Hi all,
I’d like to pitch the idea of supporting “dead letter”-savepoints, similar to
the way you have “dead letter”-exchanges in message-queue systems, etc. The
idea is basically that a client can publish a message, but in such a away that
it only ever actually gets published if the client dies, goes away suddenly,
etc. That allows for some nice logic, from simply announcing “Daemon X just
died”, to more advanced logic, simplifying self-healing clusters and what not.
Different name would be “last will”.
The use-cases for PostgreSQL would be a bit different, so I’d like to draw up
an example of where this could be very (imho) useful.
A very common usecase for PostgreSQL goes something like this:
1. Worker picks up a row.
2. Worker does something non-idempotent with an external service, where it’s
important that it only gets done at most once. Charge a credit card, send an
email/sms, launch a rocket, and so on.
3. Worker marks the row as successful, or failed.
But you need only one worker to pick up the task, so you expand to lock the
row, and implement the first point as something like:
SELECT * FROM targets WHERE status=‘scheduled’ FOR UPDATE SKIP LOCKED LIMIT 1;
That’ll give you a nice lock on the line, yet allow other workers to pick up
other targets.
But what if there’s a bug making a call to the external service? Most of the
time, you’ll trap the error and set status to something sane, but what if
there’s a crash-bug in the SDK implementing it, or some other situation where
things go very bad? The rocket might be fired, then the client dies, lock is
released, another worker picks up the task, and repeats the process ad nausium.
Okay, so you’ll just update the row to say you’re trying to send it. You set
status=‘in-flight’ or some other status that’ll prevent the SELECT in other
workers from picking up the task, and you commit that, so other workers won’t
pick up the row if you die. In the process though, you also loose the lock on
the row. You still want the row to be tied to you specifically, so you add a
unique tag to the row, that later needs to be removed, so there’s more
housekeeping.
This is pretty basic, it works, and it works well. However, it could (imho) be
improved, both in terms of developer comfort, and also more efficient. The
need for that extra commit – before doing the actual work – could also be
avoided, potentially reducing the number of transaction by half.

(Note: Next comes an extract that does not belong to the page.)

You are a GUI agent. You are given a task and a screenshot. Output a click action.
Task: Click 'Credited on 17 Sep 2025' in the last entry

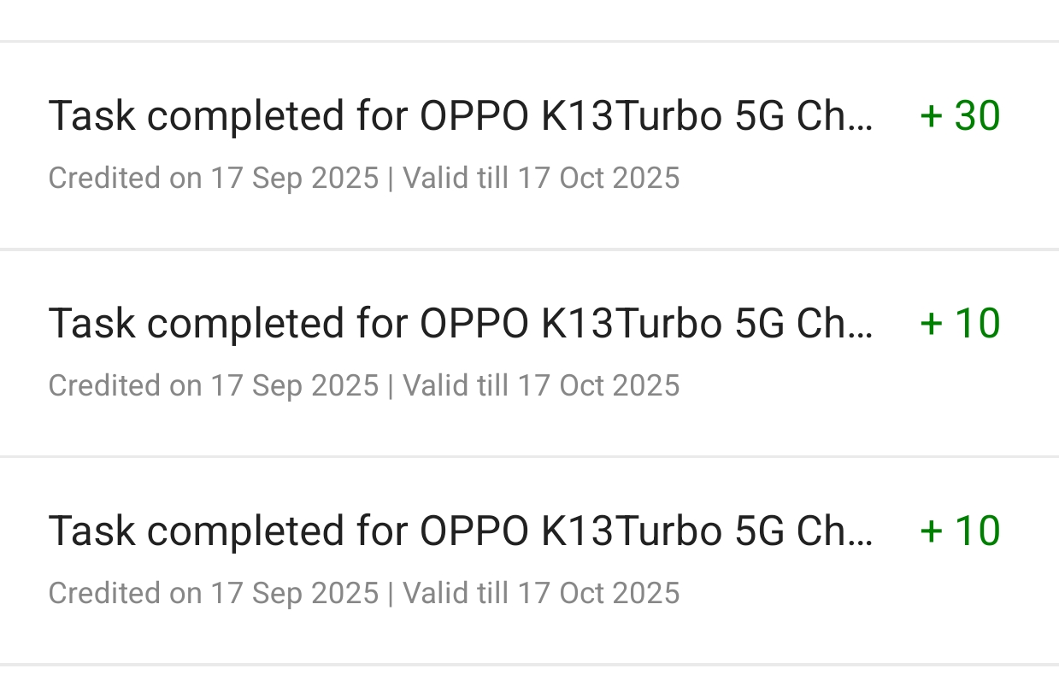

Typically the flow would be something like:
BEGIN;
SELECT id FROM targets WHERE status=‘scheduled’ FOR UPDATE SKIP LOCKED LIMIT 1;
UPDATE targets SET status=‘in-flight’ WHERE id =%(id);
COMMIT;
— Do the work.
BEGIN;
UPDATE targets SET status=‘completed’ WHERE id = %(id); — or
status=‘failed-foo’, if it fails for reason foo
COMMIT;
What I’m suggesting would be something along the lines of;
BEGIN;
SELECT id FROM targets WHERE status=‘scheduled’ FOR UPDATE SKIP LOCKED LIMIT 1;
UPDATE targets SET status=‘failed-unknown’ WHERE id =%(id);
SAVEPOINT deadletter ON FAILURE COMMIT;
— Do the work.
UPDATE targets SET status=‘completed’ WHERE id = %(id); — or status=‘failed-foo'
COMMIT;
Or, unless re-setting the columns changed before the savepoint, roll back to
one prior to it.
The basic idea is to be able to say “If I go belly up, I want this stuff to
happen”. Depending on different needs, could be made persistent once the
savepoint is taken, but for a lot of cases that wouldn’t really be needed.
There’s some room for variation as well, such as having it support only dropped
connections, or also support turning errors and/or rollbacks into rollback to
and commits of the savepoint. Ideally configurable at the point the snapshot
it taken, to easily support pr. snapshot variation.
I did for a few moments wonder if prepared transactions would be a better place
for something like this. It could allow for named independent transactions,
but there’s a fairly big mismatch between the two concepts. It also wouldn’t
be too hard to use multiple named savepoints for effectively the same logic for
most cases. One advantage of prepared transactions is that it could perhaps
also cover the case of a postgresql child dying, but that’s not exactly a
common problem. A huge dealbreaker though, is that the prepared transaction
would very likely keep conflicting locks with the work to be done.
I have to admit, I’m not sure if this is a big ask or not, but I’m hopeful that
it’s not. In part because so much is already there. My hope is that it
wouldn’t take a lot to turn an error into what is effectively pretty close to
“ROLLBACK TO deadletter; COMMIT;”, combined with extending savepoints to
include information about which failures they should “catch”, and the routing
to use those. There could be a host of issues I’m not aware of though.